Nigeria often chooses the short-term good that destroys the long-term future.
And that is why understanding Nigeria is a psychiatric risk.
This paradox does not stop at Kubwa Road. It is a national operating system.
We live in a country where a polite policeman shocks you. A truthful politician is treated like folklore—“what-God-cannot-do-does-exist.” A nurse or doctor going one year without strike becomes breaking news. Bandits negotiate peace deals with rifles slung over their shoulders, attend dialogue meetings fully armed, and sometimes do TikTok videos of ransoms like content creators.
Criminals have better PR than institutions.
In Nigeria, you bribe to get WAEC “special centre,” bribe to gain university admission, bribe to choose your state of origin for NYSC, and bribe to secure a job. Merit is shy. Connection is confident. Talent waits outside while mediocrity walks in through the back door shaking hands.
You even bribe to eat food at social events. Not metaphorically. Literally. You must “know somebody” to access rice and small chops at a wedding you were invited to. At burial grounds, you need connections to bury your dead with dignity. Even grief has gatekeepers.
We have normalised the absurd so thoroughly that questioning it feels rude.
And yet, the same Nigerians will shout political slogans with full lungs—“Tinubu! Tinubu!!”—without knowing the name of their councillor, councillor’s office, or councillor’s phone number. National politics is theatre; local governance is invisible. We debate presidency like Premier League fans but cannot locate the people controlling our drainage, primary schools, markets, and roads.
We scream about “bad leadership” in Abuja while ignoring the rot at the ward level where leadership is close enough to knock on your door.
Nigeria is a place where laws exist, but enforcement negotiates moods. Where rules are firm until they meet familiarity. Where morality is elastic and context-dependent. Where being honest is admirable but being foolish is unforgivable.
We admire sharpness more than integrity. We celebrate “sense” even when sense means cheating the system. If you obey the rules and suffer, you are naïve. If you break them and succeed, you are smart.
So, the Road Safety officer on Kubwa Road is not an anomaly. He is Nigeria distilled.
Nigeria teaches you to survive first and reform later—except later never comes.

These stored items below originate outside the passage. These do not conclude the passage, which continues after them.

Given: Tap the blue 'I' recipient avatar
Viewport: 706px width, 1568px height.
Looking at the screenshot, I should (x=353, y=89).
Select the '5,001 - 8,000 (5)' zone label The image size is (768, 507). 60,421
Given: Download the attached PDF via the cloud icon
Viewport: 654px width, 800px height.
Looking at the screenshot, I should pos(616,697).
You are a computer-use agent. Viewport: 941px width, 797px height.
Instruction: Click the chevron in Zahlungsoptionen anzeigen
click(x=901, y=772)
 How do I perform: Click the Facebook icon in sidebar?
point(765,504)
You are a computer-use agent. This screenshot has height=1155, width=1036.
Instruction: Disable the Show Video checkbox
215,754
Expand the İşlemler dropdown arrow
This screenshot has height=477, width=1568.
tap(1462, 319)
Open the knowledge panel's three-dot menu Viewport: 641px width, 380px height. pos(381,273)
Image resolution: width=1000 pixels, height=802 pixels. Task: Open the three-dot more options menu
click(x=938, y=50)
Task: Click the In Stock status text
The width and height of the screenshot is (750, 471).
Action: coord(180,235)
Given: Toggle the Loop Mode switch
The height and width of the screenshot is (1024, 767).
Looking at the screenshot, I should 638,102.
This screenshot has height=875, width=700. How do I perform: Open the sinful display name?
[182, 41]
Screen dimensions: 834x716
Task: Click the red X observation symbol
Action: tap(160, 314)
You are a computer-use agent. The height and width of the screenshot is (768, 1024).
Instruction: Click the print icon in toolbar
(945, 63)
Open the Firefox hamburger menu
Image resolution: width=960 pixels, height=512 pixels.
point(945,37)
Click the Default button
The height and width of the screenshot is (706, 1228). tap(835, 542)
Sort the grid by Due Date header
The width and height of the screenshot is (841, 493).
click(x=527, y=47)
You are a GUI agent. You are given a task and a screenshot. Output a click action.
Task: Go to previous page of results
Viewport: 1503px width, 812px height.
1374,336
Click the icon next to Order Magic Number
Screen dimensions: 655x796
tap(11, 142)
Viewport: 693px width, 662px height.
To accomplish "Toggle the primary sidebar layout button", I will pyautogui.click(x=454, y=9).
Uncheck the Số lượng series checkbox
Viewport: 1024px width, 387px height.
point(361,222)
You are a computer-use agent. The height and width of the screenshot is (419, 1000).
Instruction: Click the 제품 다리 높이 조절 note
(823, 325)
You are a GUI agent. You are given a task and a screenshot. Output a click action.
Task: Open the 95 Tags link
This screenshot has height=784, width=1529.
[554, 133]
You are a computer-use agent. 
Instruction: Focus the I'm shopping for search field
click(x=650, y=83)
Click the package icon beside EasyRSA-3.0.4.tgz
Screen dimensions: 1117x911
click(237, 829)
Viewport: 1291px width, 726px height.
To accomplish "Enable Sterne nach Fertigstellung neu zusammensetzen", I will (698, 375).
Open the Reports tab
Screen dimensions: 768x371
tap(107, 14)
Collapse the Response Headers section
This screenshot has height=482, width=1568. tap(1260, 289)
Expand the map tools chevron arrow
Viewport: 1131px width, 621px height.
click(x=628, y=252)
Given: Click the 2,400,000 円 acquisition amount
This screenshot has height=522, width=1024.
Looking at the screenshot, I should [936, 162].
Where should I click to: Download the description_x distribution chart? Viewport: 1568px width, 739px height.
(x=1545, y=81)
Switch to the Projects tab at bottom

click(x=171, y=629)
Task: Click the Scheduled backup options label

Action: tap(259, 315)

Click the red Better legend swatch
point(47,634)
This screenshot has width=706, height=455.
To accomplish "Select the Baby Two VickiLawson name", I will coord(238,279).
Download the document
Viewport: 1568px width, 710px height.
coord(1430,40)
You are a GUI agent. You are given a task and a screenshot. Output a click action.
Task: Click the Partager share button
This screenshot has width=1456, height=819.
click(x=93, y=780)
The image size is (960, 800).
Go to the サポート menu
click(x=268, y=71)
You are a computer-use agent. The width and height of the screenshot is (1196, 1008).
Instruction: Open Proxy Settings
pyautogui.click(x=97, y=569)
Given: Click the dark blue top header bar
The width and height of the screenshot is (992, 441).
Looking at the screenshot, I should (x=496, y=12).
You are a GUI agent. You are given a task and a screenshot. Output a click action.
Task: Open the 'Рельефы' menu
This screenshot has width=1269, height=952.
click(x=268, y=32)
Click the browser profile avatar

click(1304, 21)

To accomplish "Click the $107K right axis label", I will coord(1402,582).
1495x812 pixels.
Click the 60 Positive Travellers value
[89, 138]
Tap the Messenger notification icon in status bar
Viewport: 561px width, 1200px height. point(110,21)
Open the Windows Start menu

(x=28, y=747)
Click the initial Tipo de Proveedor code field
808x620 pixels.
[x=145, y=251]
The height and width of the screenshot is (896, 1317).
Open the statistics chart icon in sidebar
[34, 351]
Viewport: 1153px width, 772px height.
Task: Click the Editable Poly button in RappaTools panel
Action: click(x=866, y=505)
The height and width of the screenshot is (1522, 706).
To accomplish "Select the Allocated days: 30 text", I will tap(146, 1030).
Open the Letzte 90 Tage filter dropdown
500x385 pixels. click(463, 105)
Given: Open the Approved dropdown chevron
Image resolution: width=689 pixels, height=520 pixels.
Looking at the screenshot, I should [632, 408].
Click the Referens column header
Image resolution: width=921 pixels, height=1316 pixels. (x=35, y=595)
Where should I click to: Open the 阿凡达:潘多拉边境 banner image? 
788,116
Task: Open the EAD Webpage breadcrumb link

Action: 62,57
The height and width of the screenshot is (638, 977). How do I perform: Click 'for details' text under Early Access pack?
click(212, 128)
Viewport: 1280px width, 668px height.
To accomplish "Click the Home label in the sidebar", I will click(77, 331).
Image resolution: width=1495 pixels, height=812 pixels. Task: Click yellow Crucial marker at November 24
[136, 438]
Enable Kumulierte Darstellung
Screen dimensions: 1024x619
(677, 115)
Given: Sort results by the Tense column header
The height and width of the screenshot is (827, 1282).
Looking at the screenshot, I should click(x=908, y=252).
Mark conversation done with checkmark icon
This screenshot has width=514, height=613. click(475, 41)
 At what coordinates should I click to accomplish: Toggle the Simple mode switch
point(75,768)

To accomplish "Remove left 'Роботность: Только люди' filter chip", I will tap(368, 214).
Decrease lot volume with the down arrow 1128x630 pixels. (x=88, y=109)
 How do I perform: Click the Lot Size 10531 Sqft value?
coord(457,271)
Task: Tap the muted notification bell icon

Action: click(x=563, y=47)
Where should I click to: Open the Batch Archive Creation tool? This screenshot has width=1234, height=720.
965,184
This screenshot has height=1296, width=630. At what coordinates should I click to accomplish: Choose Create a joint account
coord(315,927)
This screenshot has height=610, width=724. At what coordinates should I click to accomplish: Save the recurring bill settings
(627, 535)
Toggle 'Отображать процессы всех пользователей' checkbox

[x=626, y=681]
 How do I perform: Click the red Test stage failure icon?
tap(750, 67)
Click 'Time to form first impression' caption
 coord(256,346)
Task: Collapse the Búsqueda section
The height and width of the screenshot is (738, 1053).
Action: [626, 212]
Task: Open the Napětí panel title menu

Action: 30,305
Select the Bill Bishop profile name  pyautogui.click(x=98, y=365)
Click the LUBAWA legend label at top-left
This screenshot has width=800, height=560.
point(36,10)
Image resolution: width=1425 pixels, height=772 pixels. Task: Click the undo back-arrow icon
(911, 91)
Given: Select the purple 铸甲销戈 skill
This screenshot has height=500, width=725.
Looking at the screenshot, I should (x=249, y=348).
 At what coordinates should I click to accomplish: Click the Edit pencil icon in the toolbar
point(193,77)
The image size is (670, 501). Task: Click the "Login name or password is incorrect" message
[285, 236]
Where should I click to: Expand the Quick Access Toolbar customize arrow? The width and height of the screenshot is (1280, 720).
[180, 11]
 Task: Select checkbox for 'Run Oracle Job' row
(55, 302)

We choose convenience over consistency. Emotion over institution. Today over tomorrow. Life over law, until life itself becomes cheap because law has been weakened.
This is how bridges become irrelevant. This is how systems decay. This is how exceptions swallow rules.
And then we wonder why nothing works.
The painful truth is this: Nigeria is not confusing because it lacks logic. It is confusing because it has too many competing logics. Survival logic. Moral logic. Emotional logic. Opportunistic logic. Religious logic. Tribal logic. Political logic. None fully dominant. All constantly clashing.
So, when someone says, “If dem explain Nigeria give you and you understand am, you fit craze,” what they really mean is this: Nigeria is not designed to be understood; it is designed to be endured.
To truly understand Nigeria is to accept contradictions without resolution. To watch bridges built and ignored. Laws written and suspended. Criminals empowered and victims lectured. To see good people make bad choices for good reasons that produce bad outcomes.
And maybe the real madness is not understanding Nigeria—but understanding it and still hoping it will magically fix itself without deliberate, painful, collective change.
Until then, pedestrians will continue crossing under bridges, officers will keep stopping traffic to save lives, systems will keep eroding gently, and we will keep laughing at our own tragedy—because sometimes, laughter is the only therapy left.
Nigeria no be joke.
But if you no laugh, you go cry—May Nigeria win.